Eingriff in das System Ozean?

Das Meer bindet 25 Prozent des menschengemachten Kohlendioxids – und ist somit eine maßgebliche Bremse der Klimaerwärmung. Im „WOR 8“ geht es nun um die Frage: Müssen wir diesen natürlichen Speicher künstlich erweitern, um unseren Planeten zu retten?
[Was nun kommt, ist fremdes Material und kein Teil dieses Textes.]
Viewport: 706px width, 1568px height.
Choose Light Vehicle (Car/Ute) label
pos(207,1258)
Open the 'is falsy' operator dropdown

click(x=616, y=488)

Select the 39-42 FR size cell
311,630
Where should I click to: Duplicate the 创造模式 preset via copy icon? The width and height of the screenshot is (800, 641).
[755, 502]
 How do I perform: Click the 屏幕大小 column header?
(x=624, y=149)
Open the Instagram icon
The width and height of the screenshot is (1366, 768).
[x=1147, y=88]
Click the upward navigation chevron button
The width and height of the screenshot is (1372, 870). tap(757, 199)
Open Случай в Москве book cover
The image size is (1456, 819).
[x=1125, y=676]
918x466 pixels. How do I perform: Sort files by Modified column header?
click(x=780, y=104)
Die gute Nachricht zuerst: Nie zuvor in der über zwölfjährigen Geschichte des „World ­Ocean Review“ (WOR) war die frei erhältliche Meerespublikation der gemein­nüt­zi­gen Organisation maribus so dicht am Puls der Zeit wie mit ihrer neuen, achten Ausgabe. Die schlechte Nachricht ist: Keine der bisherigen WOR-Ausgaben hat ihre Leser mit so vielen offenen Fragen zurückgelassen, wie es der neue WOR tun wird. In dieser Ausgabe geht es nämlich um nichts Geringeres als um die Fragen, wie die Menschheit den Klimawandel und seine drastischen Auswirkungen mit gezielten Eingriffen in das System Ozean eindämmen könnte und ob wir bereit wären, die damit verbundenen Risiken für Mensch und Umwelt in Kauf zu nehmen. 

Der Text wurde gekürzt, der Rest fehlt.